**OBJETIVO**
Substitua "dropdown" por "drop-down menu" nas linhas que começam na que contém "Task: Click the preview" e seguem até a que contém "pos(487,684)", incluindo ambas. Reproduza essas linhas sem nenhuma outra alteração.

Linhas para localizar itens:
#####

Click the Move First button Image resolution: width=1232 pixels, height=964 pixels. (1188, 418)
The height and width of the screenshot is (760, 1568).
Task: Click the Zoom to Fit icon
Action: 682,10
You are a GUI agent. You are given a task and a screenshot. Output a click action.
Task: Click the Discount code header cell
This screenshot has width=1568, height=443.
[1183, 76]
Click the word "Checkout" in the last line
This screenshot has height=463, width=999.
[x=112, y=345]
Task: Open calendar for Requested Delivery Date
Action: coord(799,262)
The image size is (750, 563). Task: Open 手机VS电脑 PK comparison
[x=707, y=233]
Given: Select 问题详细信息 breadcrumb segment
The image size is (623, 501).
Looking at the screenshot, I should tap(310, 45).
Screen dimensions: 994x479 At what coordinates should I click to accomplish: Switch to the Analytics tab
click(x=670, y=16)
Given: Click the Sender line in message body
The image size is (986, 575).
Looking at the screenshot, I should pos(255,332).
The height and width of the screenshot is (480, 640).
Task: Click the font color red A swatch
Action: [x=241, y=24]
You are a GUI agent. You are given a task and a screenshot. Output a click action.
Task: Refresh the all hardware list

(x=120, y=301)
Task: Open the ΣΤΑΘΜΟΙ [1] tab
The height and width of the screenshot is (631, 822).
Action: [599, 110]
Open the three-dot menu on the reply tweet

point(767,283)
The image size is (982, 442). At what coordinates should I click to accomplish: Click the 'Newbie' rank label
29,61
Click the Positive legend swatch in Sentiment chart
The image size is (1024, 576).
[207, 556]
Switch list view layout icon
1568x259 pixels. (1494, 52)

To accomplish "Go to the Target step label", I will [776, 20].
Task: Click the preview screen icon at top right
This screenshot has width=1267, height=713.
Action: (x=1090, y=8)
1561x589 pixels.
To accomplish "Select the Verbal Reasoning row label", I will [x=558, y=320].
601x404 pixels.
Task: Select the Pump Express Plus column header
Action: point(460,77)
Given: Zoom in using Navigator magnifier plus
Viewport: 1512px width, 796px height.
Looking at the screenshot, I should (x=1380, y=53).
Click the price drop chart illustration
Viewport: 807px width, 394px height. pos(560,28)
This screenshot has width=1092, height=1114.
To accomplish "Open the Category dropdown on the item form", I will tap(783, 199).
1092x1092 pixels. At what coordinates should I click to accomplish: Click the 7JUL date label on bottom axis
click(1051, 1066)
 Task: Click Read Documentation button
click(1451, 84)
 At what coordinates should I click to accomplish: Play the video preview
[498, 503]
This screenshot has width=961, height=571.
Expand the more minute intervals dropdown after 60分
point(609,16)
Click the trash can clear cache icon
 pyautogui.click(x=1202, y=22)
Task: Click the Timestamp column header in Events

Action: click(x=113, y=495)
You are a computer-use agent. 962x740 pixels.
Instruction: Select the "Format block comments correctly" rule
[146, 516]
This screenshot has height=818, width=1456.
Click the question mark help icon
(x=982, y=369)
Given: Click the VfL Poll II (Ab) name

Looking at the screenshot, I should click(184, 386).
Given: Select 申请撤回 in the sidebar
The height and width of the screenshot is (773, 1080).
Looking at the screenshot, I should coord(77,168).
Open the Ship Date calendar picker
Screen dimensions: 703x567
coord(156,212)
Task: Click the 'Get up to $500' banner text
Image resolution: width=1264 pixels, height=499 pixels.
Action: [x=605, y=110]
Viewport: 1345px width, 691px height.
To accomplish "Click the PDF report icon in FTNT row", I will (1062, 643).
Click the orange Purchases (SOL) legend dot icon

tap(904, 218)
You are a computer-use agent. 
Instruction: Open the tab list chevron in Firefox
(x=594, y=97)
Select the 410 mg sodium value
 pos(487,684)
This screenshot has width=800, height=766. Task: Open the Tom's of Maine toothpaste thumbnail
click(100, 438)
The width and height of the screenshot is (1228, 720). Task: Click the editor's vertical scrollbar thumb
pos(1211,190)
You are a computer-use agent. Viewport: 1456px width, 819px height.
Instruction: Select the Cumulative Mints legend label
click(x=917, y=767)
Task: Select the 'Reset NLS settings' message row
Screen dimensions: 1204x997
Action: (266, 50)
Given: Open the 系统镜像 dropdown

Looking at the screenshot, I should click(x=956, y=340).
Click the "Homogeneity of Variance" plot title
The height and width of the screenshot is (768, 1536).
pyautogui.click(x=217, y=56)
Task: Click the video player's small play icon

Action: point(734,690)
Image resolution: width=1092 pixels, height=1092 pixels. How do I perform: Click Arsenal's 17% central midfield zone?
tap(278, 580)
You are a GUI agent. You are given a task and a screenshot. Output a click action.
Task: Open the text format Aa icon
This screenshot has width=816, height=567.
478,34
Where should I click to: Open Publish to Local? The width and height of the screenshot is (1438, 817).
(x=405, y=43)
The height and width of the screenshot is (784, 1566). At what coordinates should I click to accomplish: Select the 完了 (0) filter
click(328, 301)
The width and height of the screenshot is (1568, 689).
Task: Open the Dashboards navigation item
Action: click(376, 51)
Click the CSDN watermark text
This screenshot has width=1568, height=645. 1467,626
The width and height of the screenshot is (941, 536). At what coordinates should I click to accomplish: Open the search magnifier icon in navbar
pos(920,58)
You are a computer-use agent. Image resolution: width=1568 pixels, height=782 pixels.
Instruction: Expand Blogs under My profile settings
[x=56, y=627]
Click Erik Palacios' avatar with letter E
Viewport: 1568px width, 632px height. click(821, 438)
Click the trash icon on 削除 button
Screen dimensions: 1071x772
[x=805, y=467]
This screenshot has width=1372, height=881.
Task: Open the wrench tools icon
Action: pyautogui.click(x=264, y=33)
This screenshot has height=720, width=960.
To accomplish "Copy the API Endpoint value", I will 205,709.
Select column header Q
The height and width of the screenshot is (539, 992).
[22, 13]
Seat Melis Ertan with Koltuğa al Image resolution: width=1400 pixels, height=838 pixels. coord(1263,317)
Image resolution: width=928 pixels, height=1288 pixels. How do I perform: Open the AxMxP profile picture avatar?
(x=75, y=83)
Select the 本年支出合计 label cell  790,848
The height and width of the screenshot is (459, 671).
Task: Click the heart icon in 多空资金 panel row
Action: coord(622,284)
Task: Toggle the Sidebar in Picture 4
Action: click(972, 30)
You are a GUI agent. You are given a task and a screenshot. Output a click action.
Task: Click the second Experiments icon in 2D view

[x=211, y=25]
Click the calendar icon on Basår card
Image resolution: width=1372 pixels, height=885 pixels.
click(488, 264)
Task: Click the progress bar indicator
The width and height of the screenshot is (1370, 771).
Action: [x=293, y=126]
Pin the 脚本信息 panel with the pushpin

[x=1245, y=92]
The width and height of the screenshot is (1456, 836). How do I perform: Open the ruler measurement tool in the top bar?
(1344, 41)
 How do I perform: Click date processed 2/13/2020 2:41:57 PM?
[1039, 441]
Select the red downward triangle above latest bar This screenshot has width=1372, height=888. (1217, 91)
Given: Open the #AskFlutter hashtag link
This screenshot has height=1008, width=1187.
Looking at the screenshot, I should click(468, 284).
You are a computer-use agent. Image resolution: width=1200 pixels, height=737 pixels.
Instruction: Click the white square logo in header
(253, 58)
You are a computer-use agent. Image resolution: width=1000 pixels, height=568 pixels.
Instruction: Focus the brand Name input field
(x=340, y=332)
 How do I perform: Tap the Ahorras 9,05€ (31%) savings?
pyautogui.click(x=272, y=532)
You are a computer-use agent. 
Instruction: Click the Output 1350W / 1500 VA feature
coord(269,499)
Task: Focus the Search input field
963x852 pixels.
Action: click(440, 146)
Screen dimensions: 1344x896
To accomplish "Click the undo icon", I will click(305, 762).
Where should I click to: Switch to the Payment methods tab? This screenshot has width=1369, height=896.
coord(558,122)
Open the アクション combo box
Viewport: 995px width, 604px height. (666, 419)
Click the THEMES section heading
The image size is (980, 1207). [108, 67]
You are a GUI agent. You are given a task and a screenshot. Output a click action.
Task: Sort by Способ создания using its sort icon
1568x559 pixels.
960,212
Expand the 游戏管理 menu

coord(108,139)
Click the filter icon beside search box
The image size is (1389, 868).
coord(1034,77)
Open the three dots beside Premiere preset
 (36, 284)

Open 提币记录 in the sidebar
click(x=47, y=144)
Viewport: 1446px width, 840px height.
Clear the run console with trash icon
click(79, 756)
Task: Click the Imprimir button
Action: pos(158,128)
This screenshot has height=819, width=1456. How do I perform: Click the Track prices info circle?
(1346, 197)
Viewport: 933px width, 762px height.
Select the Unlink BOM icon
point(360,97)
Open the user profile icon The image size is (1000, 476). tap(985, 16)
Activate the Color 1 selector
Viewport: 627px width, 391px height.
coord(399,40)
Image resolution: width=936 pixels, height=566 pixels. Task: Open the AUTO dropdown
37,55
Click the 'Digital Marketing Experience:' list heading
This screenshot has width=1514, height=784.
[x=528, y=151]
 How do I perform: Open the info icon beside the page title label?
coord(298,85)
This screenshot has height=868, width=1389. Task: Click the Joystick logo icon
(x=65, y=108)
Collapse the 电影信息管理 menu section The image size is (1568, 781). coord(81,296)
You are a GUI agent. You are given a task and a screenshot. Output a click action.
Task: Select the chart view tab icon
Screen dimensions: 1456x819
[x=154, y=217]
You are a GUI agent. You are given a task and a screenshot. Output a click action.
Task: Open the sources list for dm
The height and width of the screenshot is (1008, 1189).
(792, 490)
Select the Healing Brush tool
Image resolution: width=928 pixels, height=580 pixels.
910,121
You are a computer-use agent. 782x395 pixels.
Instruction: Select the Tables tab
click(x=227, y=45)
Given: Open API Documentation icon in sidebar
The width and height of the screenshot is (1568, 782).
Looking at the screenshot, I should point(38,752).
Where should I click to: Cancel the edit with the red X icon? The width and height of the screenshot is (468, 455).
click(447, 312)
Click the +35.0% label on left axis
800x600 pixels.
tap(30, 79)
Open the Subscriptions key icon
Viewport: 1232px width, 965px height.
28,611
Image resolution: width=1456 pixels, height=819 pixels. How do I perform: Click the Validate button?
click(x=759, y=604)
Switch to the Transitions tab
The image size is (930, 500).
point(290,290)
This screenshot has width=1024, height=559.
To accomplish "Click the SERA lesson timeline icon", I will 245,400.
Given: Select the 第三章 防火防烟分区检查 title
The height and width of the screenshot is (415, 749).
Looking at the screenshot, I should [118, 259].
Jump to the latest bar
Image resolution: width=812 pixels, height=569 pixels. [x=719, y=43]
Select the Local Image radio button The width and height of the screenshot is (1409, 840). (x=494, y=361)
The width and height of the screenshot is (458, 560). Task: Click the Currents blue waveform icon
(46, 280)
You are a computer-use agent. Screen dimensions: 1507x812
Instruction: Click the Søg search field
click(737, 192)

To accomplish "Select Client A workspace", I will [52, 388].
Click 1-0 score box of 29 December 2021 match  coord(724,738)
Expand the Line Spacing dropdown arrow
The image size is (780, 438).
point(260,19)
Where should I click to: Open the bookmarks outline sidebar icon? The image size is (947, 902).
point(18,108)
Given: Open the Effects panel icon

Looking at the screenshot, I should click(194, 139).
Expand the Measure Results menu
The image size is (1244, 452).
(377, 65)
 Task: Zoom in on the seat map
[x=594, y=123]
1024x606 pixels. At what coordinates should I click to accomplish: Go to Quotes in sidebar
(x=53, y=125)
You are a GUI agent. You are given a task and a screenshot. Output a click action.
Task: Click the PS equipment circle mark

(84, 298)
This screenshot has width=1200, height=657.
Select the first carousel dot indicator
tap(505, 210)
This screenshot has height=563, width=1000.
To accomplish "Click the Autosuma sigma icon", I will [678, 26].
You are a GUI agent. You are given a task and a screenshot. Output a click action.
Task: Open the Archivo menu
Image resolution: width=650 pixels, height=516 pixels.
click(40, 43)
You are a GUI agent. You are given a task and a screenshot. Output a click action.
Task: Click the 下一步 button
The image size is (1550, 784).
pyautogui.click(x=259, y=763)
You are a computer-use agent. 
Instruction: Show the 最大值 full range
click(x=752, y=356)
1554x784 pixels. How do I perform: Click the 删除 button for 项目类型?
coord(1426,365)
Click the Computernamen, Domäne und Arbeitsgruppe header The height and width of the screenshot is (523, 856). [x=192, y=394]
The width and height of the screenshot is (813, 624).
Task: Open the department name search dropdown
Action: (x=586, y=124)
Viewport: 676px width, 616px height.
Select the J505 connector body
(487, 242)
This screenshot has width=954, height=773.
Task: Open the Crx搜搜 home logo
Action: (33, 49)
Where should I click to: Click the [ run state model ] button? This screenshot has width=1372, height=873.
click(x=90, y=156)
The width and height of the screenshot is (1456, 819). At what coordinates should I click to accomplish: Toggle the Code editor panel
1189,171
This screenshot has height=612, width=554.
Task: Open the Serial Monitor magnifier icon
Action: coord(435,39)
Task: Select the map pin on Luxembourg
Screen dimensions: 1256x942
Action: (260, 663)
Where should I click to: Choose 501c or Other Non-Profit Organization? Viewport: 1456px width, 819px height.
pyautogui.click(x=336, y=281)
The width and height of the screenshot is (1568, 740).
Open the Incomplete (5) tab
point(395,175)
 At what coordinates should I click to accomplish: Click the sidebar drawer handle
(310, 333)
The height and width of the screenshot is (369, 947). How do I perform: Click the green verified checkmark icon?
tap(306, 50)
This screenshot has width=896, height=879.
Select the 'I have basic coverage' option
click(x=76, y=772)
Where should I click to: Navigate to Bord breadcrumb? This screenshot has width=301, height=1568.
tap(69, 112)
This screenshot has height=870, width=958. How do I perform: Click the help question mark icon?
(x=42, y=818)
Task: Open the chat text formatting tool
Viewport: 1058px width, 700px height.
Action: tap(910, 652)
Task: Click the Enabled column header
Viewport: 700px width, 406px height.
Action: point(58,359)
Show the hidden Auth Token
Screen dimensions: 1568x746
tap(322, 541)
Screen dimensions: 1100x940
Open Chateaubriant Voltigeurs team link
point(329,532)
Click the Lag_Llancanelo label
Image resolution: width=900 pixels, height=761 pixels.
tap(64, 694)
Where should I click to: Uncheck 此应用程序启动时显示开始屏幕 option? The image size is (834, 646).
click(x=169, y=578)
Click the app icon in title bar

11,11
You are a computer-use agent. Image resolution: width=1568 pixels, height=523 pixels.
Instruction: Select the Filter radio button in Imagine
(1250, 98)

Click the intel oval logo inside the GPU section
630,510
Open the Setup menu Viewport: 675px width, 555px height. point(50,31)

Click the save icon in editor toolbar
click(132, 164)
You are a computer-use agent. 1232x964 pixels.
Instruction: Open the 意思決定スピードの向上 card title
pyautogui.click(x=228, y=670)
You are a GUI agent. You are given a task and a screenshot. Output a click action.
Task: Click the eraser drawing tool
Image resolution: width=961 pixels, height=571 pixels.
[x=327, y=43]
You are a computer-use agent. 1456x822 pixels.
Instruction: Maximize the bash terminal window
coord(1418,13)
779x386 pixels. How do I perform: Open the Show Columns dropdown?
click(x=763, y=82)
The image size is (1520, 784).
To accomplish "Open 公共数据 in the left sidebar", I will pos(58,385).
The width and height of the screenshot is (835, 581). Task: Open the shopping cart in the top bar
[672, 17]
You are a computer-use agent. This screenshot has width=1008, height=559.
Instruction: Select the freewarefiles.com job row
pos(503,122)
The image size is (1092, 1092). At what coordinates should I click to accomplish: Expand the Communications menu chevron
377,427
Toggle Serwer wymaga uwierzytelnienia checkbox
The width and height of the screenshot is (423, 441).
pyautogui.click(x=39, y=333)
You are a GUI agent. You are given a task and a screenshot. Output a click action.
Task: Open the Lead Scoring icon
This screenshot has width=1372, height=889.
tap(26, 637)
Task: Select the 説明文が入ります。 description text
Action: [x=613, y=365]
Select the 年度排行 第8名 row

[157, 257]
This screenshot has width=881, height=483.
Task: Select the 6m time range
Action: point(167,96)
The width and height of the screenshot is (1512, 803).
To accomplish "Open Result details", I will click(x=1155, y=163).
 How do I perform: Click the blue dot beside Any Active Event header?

#####

**SOLUÇÃO PROPOSTA**
Task: Click the preview screen icon at top right
This screenshot has width=1267, height=713.
Action: (x=1090, y=8)
1561x589 pixels.
To accomplish "Select the Verbal Reasoning row label", I will [x=558, y=320].
601x404 pixels.
Task: Select the Pump Express Plus column header
Action: point(460,77)
Given: Zoom in using Navigator magnifier plus
Viewport: 1512px width, 796px height.
Looking at the screenshot, I should (x=1380, y=53).
Click the price drop chart illustration
Viewport: 807px width, 394px height. pos(560,28)
This screenshot has width=1092, height=1114.
To accomplish "Open the Category drop-down menu on the item form", I will tap(783, 199).
1092x1092 pixels. At what coordinates should I click to accomplish: Click the 7JUL date label on bottom axis
click(1051, 1066)
 Task: Click Read Documentation button
click(1451, 84)
 At what coordinates should I click to accomplish: Play the video preview
[498, 503]
This screenshot has width=961, height=571.
Expand the more minute intervals drop-down menu after 60分
point(609,16)
Click the trash can clear cache icon
 pyautogui.click(x=1202, y=22)
Task: Click the Timestamp column header in Events

Action: click(x=113, y=495)
You are a computer-use agent. 962x740 pixels.
Instruction: Select the "Format block comments correctly" rule
[146, 516]
This screenshot has height=818, width=1456.
Click the question mark help icon
(x=982, y=369)
Given: Click the VfL Poll II (Ab) name

Looking at the screenshot, I should click(184, 386).
Given: Select 申请撤回 in the sidebar
The height and width of the screenshot is (773, 1080).
Looking at the screenshot, I should coord(77,168).
Open the Ship Date calendar picker
Screen dimensions: 703x567
coord(156,212)
Task: Click the 'Get up to $500' banner text
Image resolution: width=1264 pixels, height=499 pixels.
Action: [x=605, y=110]
Viewport: 1345px width, 691px height.
To accomplish "Click the PDF report icon in FTNT row", I will (1062, 643).
Click the orange Purchases (SOL) legend dot icon

tap(904, 218)
You are a computer-use agent. 
Instruction: Open the tab list chevron in Firefox
(x=594, y=97)
Select the 410 mg sodium value
 pos(487,684)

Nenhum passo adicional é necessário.